La Audiencia Provincial de Oviedo revocó una sentencia previa y permitió que una pareja de abuelos tenga contacto supervisado con sus nietos, tras evaluar que pueden aportar beneficios a su desarrollo.
La Audiencia Provincial de Oviedo ha resuelto, tras años de conflictos familiares, permitir que una pareja de abuelos vuelva a tener contacto con sus nietos. La resolución, con fecha del 6 de mayo de 2026, revocaba una sentencia previa que les impedía relacionarse con los menores.
Por decisión del tribunal, los abuelos podrán ver a su nieta un sábado al mes durante dos horas en el Punto de Encuentro Familiar de Oviedo, ubicado en el n.º 1 de la calle Juan Antonio Álvarez Rabanal, bajo supervisión de un equipo técnico. También tendrán derecho a una videollamada de quince minutos a la semana.
El equipo técnico informará cada tres meses al juzgado sobre la evolución de la relación. Si al cabo de un año se observa que esta es positiva para el menor, podrían ampliarse las visitas, medida que responde al “interés de los menores”, según el tribunal.
El conflicto se originó en acusaciones de la madre contra los abuelos. La mujer presentó un informe psicológico que detallaba episodios de “gritos, discusiones y golpes” durante su infancia. En el documento, la psicóloga describió “síntomas intensos, coherentes con pacientes que han atravesado situaciones de negligencia y maltrato familiar”.

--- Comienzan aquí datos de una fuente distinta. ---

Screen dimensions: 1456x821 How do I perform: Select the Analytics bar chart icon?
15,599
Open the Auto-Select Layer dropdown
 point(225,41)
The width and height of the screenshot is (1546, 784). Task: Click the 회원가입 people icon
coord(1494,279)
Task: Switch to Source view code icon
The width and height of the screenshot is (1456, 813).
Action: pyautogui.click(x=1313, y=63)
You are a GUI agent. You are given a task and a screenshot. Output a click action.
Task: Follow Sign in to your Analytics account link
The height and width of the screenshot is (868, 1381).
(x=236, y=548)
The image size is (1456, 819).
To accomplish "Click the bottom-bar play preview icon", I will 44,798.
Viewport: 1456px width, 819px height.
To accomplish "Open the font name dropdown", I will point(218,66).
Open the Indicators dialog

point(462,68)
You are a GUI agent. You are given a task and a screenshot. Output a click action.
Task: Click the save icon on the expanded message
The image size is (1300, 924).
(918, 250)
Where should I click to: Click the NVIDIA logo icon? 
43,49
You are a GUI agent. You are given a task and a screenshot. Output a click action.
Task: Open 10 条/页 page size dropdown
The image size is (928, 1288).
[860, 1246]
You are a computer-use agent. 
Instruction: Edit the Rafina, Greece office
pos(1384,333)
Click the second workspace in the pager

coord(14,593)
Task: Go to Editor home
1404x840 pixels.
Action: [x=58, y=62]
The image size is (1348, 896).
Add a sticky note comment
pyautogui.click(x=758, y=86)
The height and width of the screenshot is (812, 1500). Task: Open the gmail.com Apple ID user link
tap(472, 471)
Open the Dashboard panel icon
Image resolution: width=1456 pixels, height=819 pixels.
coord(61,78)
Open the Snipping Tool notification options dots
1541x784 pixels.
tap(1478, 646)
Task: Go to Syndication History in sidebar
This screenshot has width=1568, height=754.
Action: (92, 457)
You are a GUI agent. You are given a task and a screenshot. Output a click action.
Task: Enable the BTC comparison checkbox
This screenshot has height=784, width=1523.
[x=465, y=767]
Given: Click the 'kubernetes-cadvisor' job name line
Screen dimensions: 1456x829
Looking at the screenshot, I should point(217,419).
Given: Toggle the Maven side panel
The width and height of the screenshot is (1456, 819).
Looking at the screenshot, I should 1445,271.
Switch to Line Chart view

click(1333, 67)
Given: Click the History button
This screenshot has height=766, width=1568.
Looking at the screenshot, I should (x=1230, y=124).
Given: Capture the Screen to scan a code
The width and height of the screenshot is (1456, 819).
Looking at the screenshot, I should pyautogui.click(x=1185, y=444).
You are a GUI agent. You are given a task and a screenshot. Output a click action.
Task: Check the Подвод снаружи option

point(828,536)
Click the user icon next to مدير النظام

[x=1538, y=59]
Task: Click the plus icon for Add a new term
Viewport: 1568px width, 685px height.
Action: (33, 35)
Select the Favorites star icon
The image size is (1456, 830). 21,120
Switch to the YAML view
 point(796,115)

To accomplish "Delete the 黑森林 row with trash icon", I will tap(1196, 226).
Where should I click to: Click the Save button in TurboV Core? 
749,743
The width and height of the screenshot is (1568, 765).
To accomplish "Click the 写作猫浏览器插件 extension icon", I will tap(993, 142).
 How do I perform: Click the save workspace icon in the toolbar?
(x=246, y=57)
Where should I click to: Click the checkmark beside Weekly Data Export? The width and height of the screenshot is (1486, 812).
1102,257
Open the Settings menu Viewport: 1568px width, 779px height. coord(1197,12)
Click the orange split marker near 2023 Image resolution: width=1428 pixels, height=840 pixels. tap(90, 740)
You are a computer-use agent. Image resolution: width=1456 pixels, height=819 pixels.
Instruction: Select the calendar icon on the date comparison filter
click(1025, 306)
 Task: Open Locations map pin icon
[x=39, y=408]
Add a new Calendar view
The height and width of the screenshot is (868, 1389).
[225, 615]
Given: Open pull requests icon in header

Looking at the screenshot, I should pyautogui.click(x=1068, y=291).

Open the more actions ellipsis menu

Otro informe señaló que la madre no sufre alteraciones mentales, pero existe una “relación problemática con los progenitores por crianza negligente y falta de cuidado”, advirtiendo de un “importante riesgo” en autorizar el contacto. Pese a ello, la Audiencia indicó que ambos informes parten de la experiencia de la madre y recomendó una evaluación independiente a los abuelos.
La pericia encargada por la defensa de los abuelos determinó que “no existen trastornos en la esfera de la personalidad ni psicopatológicos” en ellos, y que “pueden aportar beneficios al desarrollo emocional y social de los nietos”. La psicóloga recomendó un contacto gradual y supervisado, y afirmó que “no existe el menor riesgo para los niños”.
La madre y su pareja alegaron control y acoso, incluso la contratación de un detective privado. El tribunal, tras revisar mensajes de WhatsApp, no halló pruebas de persecución, sino “un claro disgusto” por el distanciamiento. Los jueces recordaron que no es adecuado negar el contacto por una mala relación previa, salvo incapacidad demostrada.
En cuanto al segundo nieto, nacido durante el proceso, el tribunal dejó en manos del equipo psicosocial la decisión sobre el régimen de visitas. El sistema se revisará cada año y, si el impacto es positivo, podría ampliarse a un sábado completo al mes y a una semana durante vacaciones. Las llamadas telefónicas seguirán bajo control de los padres.
El tribunal insistió en que todas las medidas deben priorizar el “interés superior del menor”. Se consideró recomendable la mediación familiar. La resolución no impone costas y permite recurrir al Tribunal Supremo.